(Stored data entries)
_ _ _ _

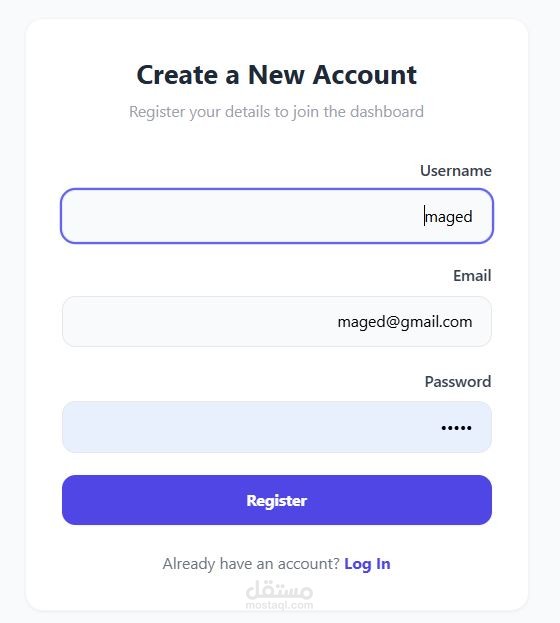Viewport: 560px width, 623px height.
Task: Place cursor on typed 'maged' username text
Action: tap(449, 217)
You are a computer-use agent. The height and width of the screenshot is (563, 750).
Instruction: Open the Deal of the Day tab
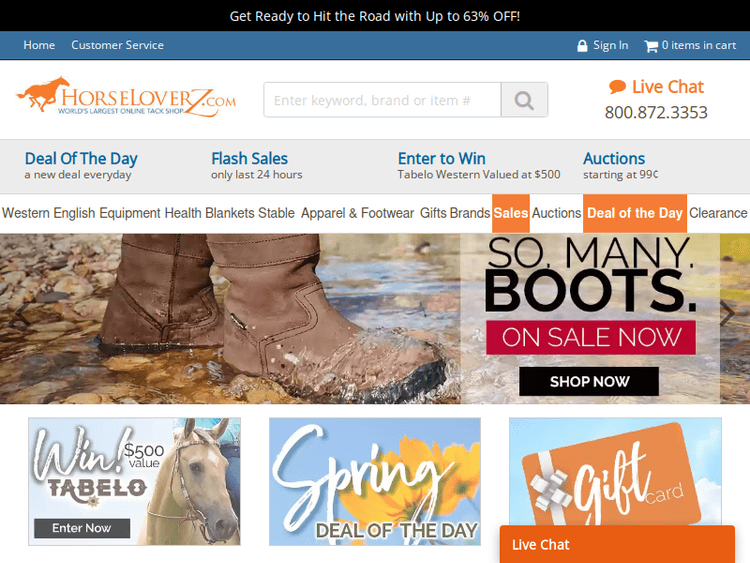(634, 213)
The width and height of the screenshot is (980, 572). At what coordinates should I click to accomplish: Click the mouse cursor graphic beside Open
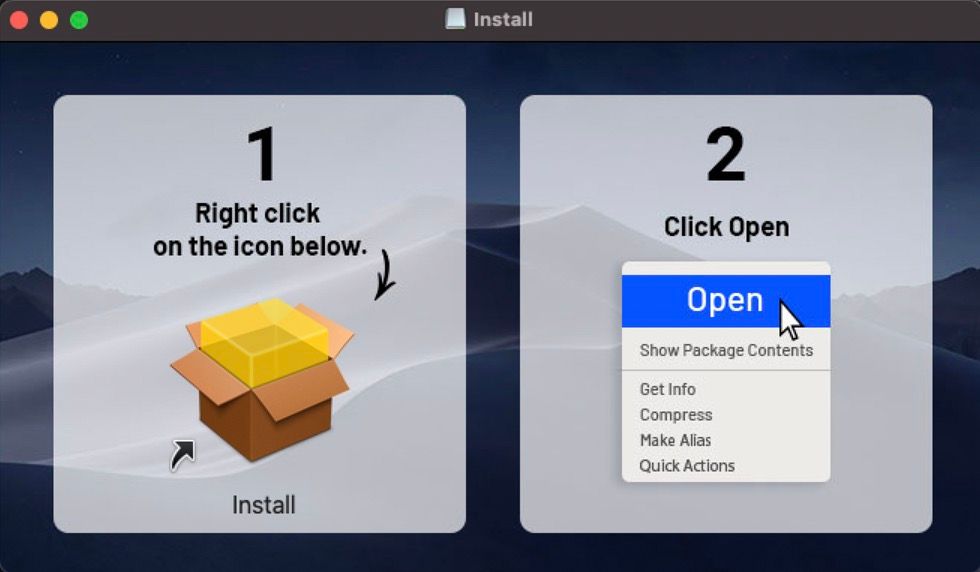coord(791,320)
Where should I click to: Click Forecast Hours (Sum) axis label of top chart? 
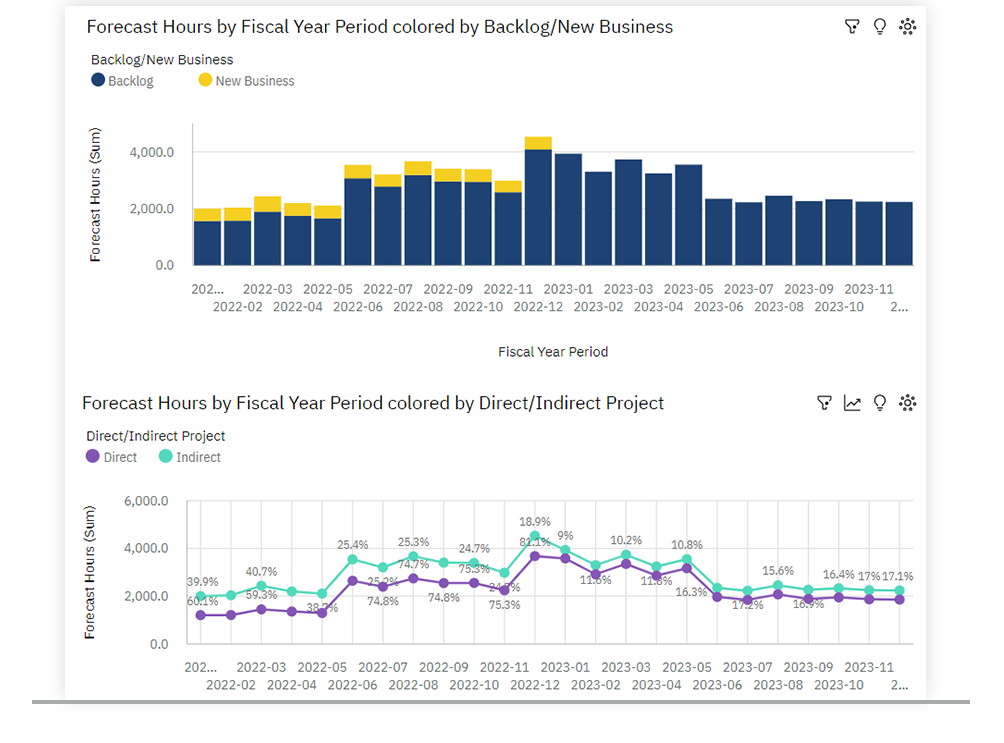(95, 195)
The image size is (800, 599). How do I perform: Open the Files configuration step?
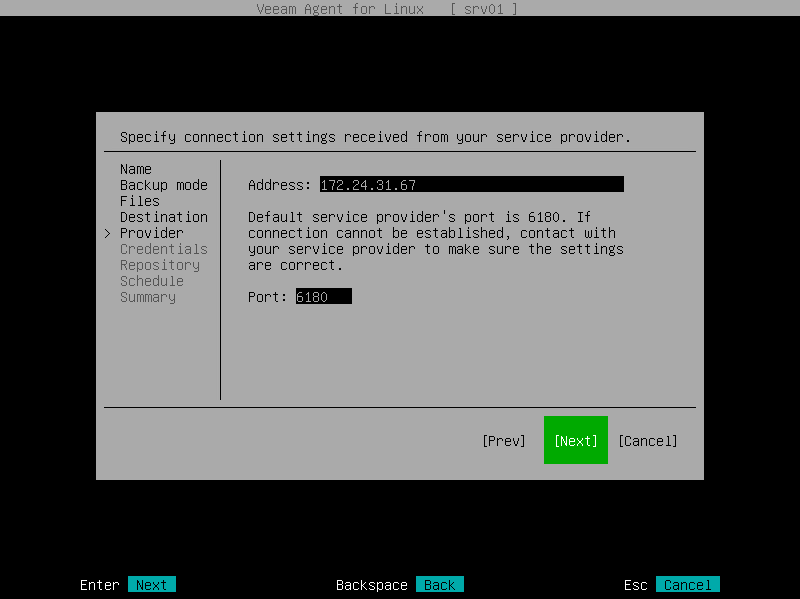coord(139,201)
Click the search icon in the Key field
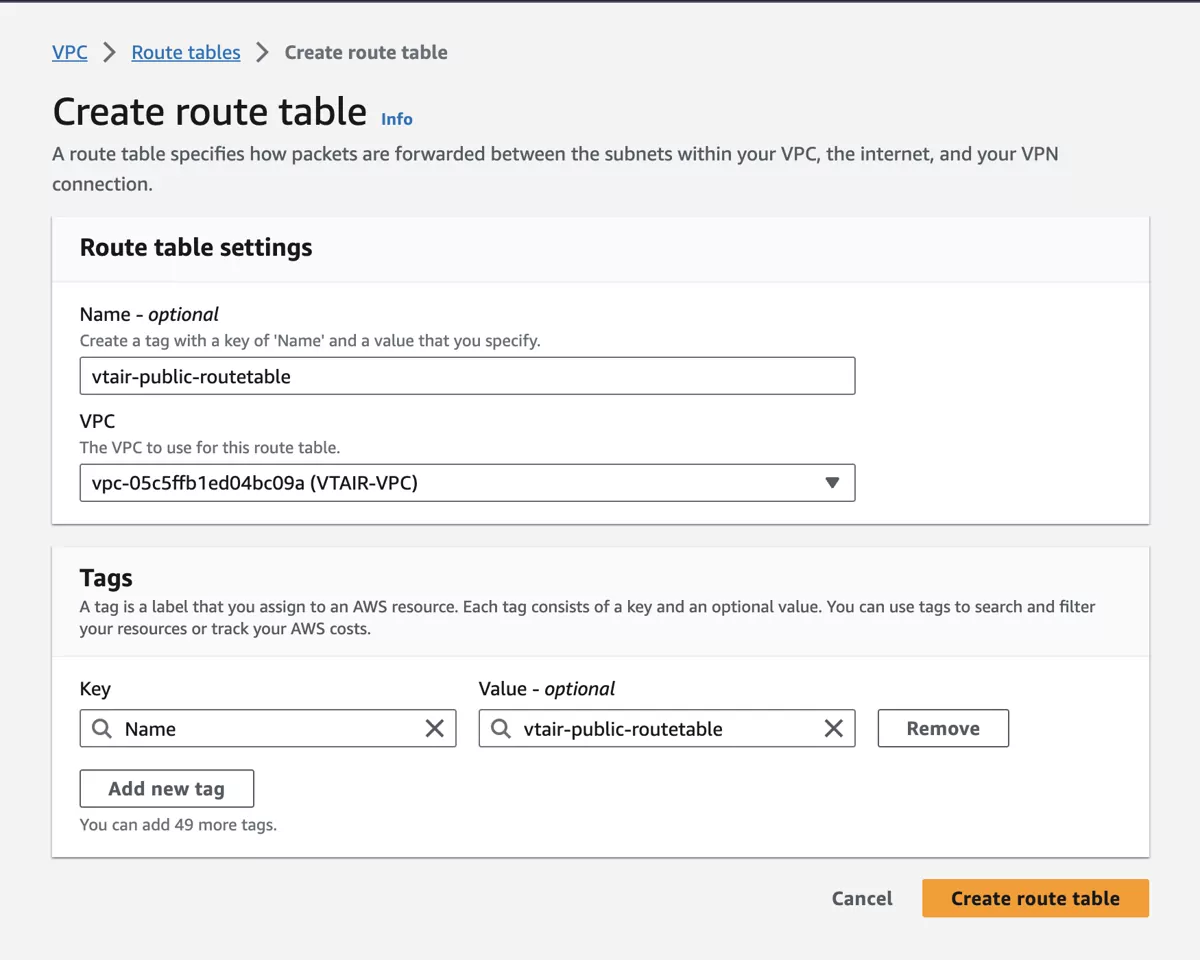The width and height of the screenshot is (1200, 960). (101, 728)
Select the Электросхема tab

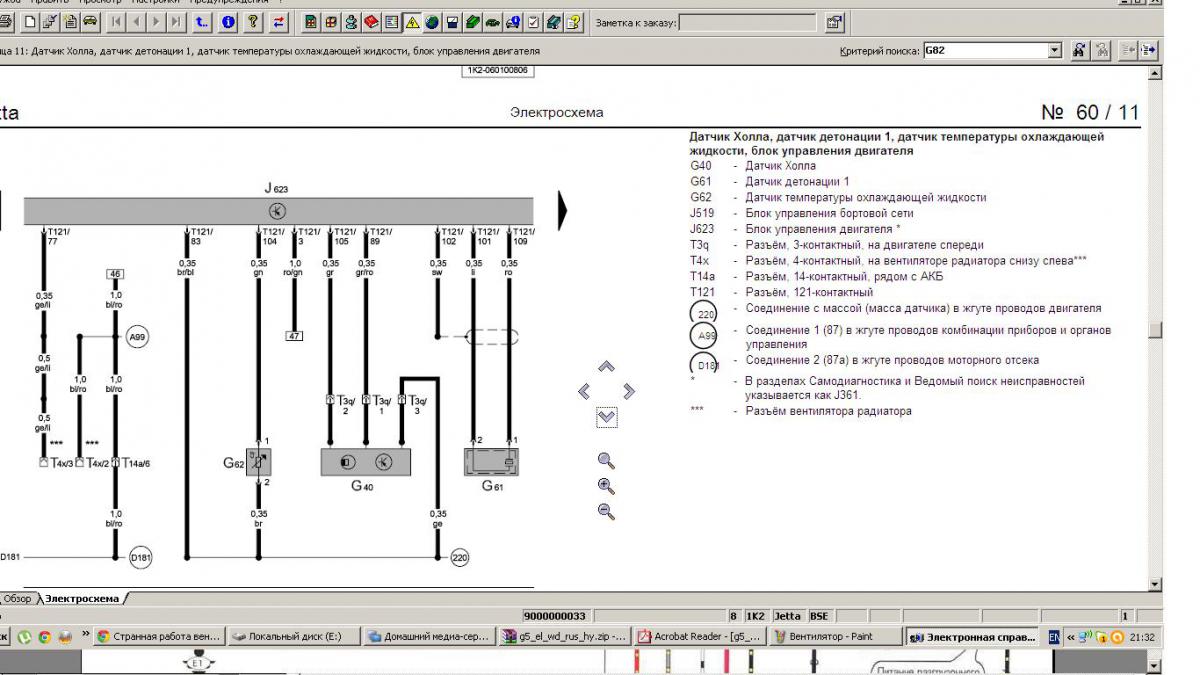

_ _ _ _

** WHAT THIS TASK INVOLVES **
Write out the line that contains "You are a computer-use" and every line after it to the end of the data, exactly as they stand. Omit the pictures.

** OUTPUT OF THE TASK **
You are a computer-use agent. The height and width of the screenshot is (563, 750).
Instruction: Open the Deal of the Day tab
(634, 213)
The width and height of the screenshot is (980, 572). At what coordinates should I click to accomplish: Click the mouse cursor graphic beside Open
coord(791,320)
Where should I click to: Click Forecast Hours (Sum) axis label of top chart? 
(95, 195)
The image size is (800, 599). How do I perform: Open the Files configuration step?
coord(139,201)
Click the search icon in the Key field
The width and height of the screenshot is (1200, 960). (101, 728)
Select the Электросхема tab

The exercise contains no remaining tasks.